I saved grep for last because grep deserves the attention. grep is one of those tools that probably deserves its own spot in history, like sed or rsync. It’s just that powerful.
You probably know what grep does — screens through streams of text and spits out matching results. So at its most basic,
grep Text file.txt
should highlight lines in file.txt that match “Text” … simple, isn’t it?
grep makes it simple, that’s for sure. Have three files and you’re not sure where something is?
grep Text file-01.txt file-02.txt file-03.txt
grep finds it, adding the name of the file on the front, whenever “Text” appeared.
So what else can grep handle? How about numbering results, so I don’t have to pick through lines by hand?
grep -n Text file.txt
Yes, numbers! But wait, the numbers are the lines “Text” appears in, not the number in the list. Keep that in mind.
There’s another option that might not seem valuable. Here’s the -o
flag, which plays havoc on my test file.
grep -o ie test.txt
Output looks like this:
ie ie ie ie
Well that’s dumb. Or not. Here’s the same thing with the line numbering option:
grep -on ie test.txt
And you get:
36:ie 54:ie 97:ie 100:ie
So sometimes, for example on long lines of text, maybe I don’t care about the actual output, only the line it appears on. Easier to find typos, I should think.
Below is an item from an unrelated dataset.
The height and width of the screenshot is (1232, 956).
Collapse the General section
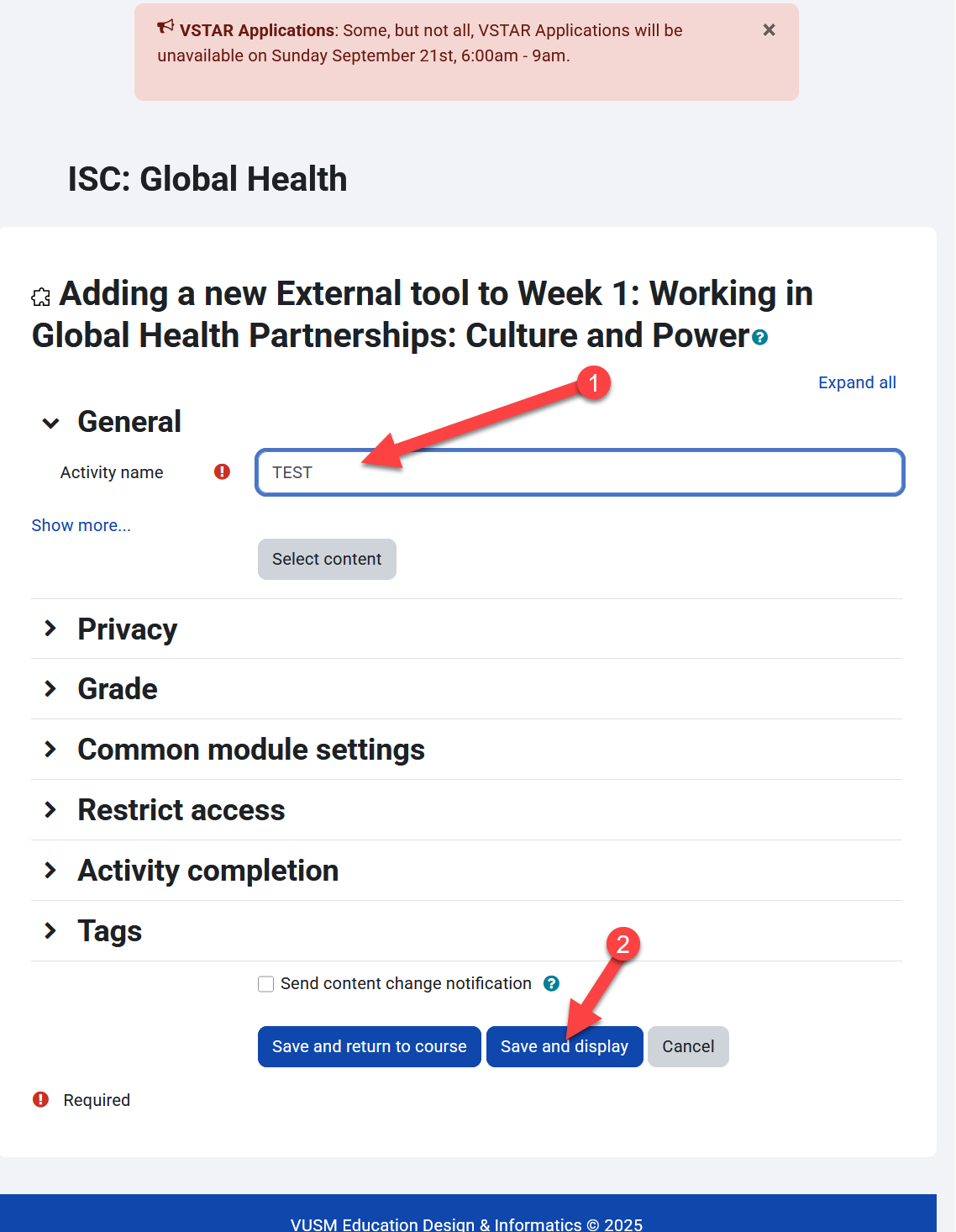click(x=51, y=423)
What’s next … how about -A
, -B
and -C
. A will show lines after the matching string, B shows before the string, and C is sort of a combination of A and B. Ergo,
grep -A2 ie test.txt
yields:
coefficients guildhall customs -- energies slurring benight -- ladies infringements meets metier
Note that the second and third lines in each set there don’t necessarily contain the “ie” pair, but I asked that they be included. grep adds the double dashes.
And that last line, “metier”? Where’s its following couple? Nowhere. That’s the end of the file, and it’s only three lines after the word “ladies,” so it appears to be a string of four.
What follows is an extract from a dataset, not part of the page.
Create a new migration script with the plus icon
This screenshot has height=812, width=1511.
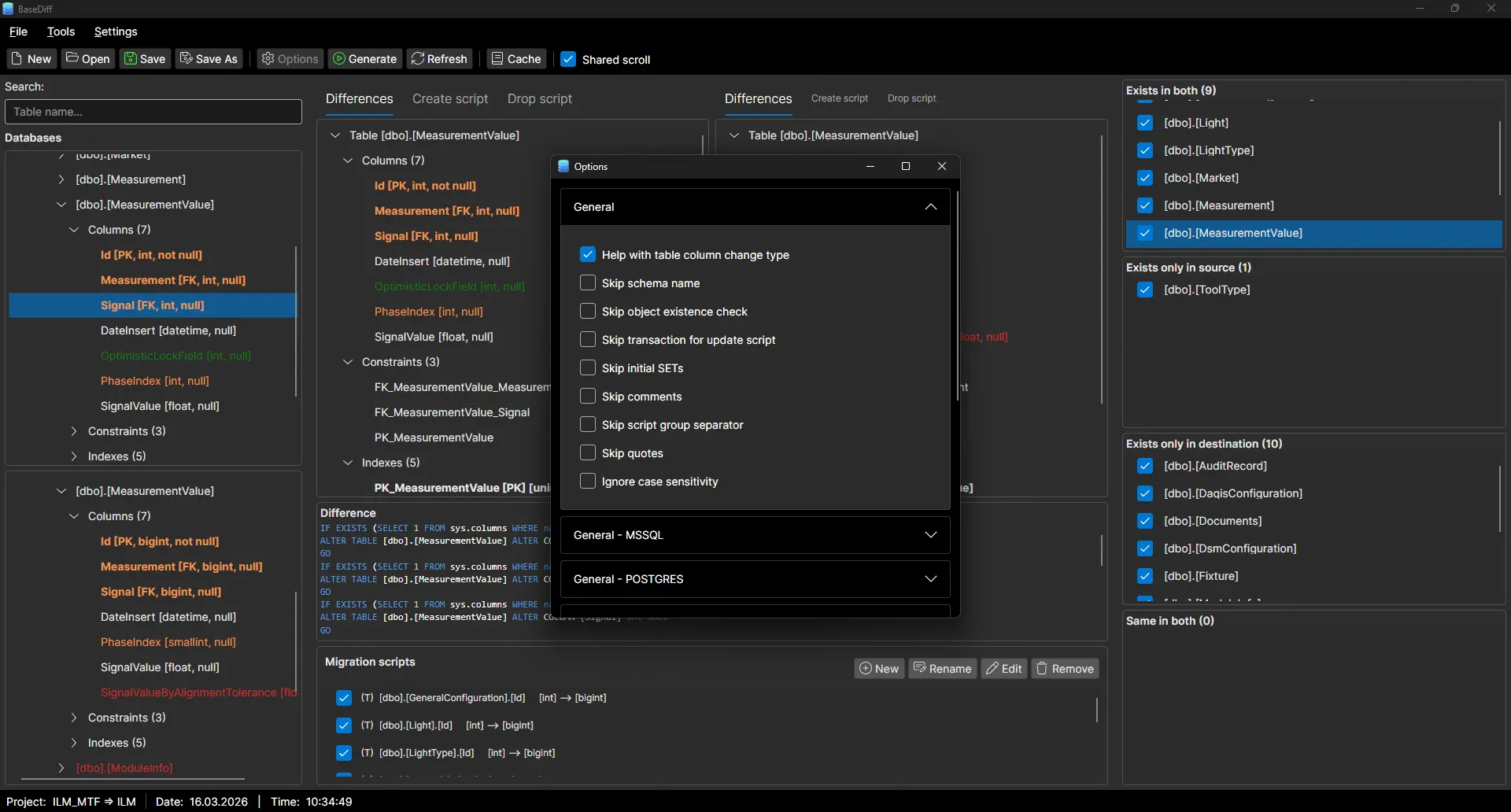coord(866,668)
Probably the most important flag is -v
for the simple reason that it reverses the results — instead of finding matches, grep reports nonmatching lines. To wit:
grep -vn e test.txt
And the results include …
78:bursty 82:lobby 83:harrows 85:skulk 91:propyl 93:cowling 94:tracy 95:unflagging
And so forth, with no letter “e” in a line.
grep comes into play a lot more than I would think. The Index page for this site is built off a massive XML export, and I need grep to skim through it all and find the links.
Or, here’s a list of movies, skimmed to find anything from the 1940s.
grep 194 list-01.txt
Yielding …
Fantasia (1940) It's a Wonderful Life (1946) Notorious (1946) The First of the Few (1942) The Great Dictator (1940)
Try piping directory lists through grep; it might be easier to handle than ls
at times. I’ve seen other sites that use grep in conjunction with find as a kind of screen that displays directory paths. Clever.
I should mention that grep comes with egrep
and fgrep
, the former handling regular expressions more deftly than the -E
flag for regular grep. The latter is a “faster” grep, and might be more useful for those really, really big searches.
One more flag, and I’m done. You guessed it: --color
!
Nothing is complete without color. 😉
Your brace expansion is technically being handled by the shell, not grep. I mention it because it might be confusing to new users.
Yes, that’s a bad example, actually. I should edit that to a list of files, instead of the range. Thanks for the catch.